The answer must consist of every line in the records below that contains the string "type".

======== Source material ========

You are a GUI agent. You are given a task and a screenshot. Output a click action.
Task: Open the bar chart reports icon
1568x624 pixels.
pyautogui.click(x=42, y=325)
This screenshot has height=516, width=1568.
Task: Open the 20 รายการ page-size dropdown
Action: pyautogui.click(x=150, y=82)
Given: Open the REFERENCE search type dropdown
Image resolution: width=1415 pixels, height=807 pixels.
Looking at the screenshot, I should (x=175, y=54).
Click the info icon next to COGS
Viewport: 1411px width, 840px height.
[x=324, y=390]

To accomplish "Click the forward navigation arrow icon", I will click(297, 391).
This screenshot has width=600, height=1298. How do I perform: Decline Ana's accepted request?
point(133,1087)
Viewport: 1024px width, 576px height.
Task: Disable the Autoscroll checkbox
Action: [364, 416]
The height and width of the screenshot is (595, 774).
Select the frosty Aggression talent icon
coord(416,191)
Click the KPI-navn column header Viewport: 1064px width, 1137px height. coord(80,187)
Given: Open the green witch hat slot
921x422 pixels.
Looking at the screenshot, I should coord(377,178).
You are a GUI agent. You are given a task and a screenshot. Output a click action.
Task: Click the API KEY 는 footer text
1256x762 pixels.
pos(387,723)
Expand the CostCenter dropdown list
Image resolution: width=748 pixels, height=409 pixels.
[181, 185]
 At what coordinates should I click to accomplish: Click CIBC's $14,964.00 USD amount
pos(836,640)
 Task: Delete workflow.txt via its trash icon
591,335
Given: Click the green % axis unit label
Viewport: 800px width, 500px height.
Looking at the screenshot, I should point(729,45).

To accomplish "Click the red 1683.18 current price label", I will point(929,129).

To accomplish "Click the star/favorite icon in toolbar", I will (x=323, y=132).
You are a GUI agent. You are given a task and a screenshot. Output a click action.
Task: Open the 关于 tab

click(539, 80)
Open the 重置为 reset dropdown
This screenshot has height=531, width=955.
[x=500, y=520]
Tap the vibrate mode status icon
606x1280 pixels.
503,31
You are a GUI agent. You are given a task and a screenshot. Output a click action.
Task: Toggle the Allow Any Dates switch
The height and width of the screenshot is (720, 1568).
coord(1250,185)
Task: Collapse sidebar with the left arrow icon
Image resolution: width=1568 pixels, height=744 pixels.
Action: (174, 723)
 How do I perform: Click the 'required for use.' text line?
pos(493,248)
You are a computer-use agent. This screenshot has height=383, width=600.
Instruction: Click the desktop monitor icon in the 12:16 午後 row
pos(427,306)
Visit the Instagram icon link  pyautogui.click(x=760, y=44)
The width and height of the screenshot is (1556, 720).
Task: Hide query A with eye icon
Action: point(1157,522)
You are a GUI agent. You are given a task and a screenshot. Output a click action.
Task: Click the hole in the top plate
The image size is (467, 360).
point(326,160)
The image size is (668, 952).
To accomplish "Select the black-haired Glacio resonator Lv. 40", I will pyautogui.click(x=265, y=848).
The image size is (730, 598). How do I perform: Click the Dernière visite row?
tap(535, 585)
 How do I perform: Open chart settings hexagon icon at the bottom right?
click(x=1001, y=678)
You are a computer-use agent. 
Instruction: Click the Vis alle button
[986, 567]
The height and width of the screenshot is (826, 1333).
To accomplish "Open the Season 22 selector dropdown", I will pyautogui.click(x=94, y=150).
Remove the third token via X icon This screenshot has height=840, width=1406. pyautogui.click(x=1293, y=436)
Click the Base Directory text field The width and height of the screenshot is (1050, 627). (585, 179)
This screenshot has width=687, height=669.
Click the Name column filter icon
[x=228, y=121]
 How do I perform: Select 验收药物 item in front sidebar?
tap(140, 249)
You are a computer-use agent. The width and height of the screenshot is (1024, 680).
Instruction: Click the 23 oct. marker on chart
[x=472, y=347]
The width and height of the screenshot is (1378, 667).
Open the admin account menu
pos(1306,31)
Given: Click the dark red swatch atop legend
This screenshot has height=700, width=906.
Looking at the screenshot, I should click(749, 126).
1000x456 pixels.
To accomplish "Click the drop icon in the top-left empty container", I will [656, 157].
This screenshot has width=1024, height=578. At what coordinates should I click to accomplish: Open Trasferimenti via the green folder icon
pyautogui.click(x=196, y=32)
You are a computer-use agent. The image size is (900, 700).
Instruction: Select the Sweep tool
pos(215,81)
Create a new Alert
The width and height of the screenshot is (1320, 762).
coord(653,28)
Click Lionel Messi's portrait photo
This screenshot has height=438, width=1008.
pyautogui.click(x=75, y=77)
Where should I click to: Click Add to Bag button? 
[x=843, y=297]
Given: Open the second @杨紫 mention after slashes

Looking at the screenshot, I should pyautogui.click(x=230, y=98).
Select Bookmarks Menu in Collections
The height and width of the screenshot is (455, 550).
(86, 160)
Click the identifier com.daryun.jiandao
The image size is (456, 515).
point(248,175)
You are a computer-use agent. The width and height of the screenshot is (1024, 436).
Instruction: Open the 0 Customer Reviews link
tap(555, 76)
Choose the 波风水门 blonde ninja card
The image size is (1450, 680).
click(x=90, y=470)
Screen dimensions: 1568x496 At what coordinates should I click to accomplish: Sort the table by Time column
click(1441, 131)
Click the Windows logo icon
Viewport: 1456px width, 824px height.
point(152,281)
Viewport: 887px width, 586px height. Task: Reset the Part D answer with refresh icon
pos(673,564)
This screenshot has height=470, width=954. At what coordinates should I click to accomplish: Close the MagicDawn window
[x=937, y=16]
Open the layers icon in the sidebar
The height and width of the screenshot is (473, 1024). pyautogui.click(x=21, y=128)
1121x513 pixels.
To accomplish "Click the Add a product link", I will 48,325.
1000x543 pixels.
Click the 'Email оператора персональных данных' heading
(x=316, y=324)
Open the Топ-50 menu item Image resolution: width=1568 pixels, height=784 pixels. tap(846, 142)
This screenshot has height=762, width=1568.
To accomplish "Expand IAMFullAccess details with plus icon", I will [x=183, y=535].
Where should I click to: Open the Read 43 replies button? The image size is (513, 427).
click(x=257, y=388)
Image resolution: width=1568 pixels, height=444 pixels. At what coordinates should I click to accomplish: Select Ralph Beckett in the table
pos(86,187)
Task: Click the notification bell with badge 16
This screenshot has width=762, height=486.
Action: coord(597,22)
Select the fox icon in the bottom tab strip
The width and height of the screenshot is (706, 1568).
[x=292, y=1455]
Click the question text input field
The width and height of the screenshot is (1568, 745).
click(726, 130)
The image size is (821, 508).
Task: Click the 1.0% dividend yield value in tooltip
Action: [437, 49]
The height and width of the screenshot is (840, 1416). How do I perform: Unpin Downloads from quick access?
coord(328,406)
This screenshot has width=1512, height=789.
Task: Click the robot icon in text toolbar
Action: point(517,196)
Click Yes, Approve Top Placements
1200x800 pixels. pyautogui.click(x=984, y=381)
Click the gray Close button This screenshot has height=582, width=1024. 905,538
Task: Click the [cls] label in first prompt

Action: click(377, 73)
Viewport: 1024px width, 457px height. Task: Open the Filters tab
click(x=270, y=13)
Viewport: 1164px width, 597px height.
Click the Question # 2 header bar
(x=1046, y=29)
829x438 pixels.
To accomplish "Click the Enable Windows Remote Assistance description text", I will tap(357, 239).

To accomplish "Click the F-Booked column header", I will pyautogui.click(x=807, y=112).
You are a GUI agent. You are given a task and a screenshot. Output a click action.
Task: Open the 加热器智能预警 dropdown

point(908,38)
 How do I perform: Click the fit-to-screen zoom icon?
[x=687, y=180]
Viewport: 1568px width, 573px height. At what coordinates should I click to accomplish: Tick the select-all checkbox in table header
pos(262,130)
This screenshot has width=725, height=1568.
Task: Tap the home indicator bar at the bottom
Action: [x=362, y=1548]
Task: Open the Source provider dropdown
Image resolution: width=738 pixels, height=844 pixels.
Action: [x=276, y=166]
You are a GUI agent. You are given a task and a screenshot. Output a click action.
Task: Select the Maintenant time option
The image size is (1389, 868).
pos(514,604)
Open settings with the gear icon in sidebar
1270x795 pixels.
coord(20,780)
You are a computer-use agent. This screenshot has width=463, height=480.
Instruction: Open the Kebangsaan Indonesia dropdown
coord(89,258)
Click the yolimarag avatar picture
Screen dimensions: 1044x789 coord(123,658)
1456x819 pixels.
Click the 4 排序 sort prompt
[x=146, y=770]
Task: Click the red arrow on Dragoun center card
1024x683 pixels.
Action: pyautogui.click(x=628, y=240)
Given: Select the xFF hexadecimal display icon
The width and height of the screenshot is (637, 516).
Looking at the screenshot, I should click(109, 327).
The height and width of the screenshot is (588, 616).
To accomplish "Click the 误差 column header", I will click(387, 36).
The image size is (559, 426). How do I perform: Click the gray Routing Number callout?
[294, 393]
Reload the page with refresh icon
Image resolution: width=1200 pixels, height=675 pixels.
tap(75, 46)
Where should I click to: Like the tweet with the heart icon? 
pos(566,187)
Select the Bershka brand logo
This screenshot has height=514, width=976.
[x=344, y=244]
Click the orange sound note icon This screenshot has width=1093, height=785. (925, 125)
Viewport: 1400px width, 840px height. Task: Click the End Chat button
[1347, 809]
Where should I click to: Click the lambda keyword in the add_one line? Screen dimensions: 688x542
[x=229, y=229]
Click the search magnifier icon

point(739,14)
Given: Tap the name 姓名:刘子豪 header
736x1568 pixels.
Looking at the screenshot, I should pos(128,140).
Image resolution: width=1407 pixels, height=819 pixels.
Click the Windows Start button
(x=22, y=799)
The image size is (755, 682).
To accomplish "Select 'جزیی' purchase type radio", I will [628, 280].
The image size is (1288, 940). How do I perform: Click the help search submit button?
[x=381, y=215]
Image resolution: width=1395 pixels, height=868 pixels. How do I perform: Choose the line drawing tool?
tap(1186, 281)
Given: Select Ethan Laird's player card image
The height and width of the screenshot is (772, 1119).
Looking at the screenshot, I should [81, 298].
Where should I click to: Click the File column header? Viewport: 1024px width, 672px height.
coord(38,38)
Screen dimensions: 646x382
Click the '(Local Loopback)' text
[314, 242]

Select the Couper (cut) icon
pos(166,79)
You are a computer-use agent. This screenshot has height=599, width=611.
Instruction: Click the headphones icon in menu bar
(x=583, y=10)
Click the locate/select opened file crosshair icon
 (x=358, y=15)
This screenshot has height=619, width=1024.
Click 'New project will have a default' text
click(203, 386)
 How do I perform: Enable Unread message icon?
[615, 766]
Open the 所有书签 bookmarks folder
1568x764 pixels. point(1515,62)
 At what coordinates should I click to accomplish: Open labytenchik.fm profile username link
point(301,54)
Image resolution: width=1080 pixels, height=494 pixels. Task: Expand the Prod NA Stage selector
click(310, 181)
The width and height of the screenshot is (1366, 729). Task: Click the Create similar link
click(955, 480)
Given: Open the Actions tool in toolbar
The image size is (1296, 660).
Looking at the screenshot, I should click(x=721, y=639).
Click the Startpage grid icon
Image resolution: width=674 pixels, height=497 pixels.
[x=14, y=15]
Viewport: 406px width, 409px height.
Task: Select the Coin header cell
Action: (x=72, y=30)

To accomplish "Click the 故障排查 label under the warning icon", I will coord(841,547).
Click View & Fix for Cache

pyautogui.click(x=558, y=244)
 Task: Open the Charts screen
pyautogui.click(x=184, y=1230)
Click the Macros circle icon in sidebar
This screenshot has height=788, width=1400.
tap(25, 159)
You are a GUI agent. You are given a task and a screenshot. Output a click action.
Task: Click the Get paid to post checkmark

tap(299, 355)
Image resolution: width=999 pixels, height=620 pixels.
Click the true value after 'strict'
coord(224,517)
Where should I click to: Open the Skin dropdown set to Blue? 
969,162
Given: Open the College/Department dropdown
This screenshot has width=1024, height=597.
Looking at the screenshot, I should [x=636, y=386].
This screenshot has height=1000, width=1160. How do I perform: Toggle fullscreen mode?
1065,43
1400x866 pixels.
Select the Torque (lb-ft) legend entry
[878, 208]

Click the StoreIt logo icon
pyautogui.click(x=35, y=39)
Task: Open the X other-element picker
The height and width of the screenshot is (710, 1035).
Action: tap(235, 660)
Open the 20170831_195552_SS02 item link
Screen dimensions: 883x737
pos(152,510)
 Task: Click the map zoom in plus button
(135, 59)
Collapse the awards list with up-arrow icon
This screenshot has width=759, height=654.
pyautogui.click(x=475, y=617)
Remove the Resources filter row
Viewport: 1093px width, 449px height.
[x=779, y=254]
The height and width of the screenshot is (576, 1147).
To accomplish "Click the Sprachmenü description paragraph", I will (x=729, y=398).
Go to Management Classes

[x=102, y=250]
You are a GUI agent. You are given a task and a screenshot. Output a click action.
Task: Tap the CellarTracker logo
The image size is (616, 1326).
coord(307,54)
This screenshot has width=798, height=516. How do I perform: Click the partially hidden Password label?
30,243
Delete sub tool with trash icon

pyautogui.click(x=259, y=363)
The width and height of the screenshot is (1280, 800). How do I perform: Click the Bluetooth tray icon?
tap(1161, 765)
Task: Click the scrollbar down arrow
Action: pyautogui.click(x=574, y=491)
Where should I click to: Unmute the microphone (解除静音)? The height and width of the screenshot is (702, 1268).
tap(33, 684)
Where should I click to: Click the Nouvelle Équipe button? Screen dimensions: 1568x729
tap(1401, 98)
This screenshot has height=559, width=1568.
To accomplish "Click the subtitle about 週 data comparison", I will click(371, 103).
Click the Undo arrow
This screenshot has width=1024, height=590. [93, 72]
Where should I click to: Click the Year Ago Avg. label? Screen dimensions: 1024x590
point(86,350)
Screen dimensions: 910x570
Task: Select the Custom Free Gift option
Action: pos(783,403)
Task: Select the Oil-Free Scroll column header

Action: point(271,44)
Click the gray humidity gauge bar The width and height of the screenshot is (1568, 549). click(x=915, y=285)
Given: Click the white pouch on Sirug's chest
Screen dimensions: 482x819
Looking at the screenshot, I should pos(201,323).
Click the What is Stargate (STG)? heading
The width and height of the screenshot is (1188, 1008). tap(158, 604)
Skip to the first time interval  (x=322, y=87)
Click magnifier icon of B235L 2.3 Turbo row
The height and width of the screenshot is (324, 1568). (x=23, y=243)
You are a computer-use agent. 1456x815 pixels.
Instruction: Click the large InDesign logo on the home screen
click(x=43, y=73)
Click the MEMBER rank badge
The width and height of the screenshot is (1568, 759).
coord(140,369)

========

▶ Final answer:
Given: Open the REFERENCE search type dropdown
To accomplish "Select 'جزیی' purchase type radio", I will [628, 280].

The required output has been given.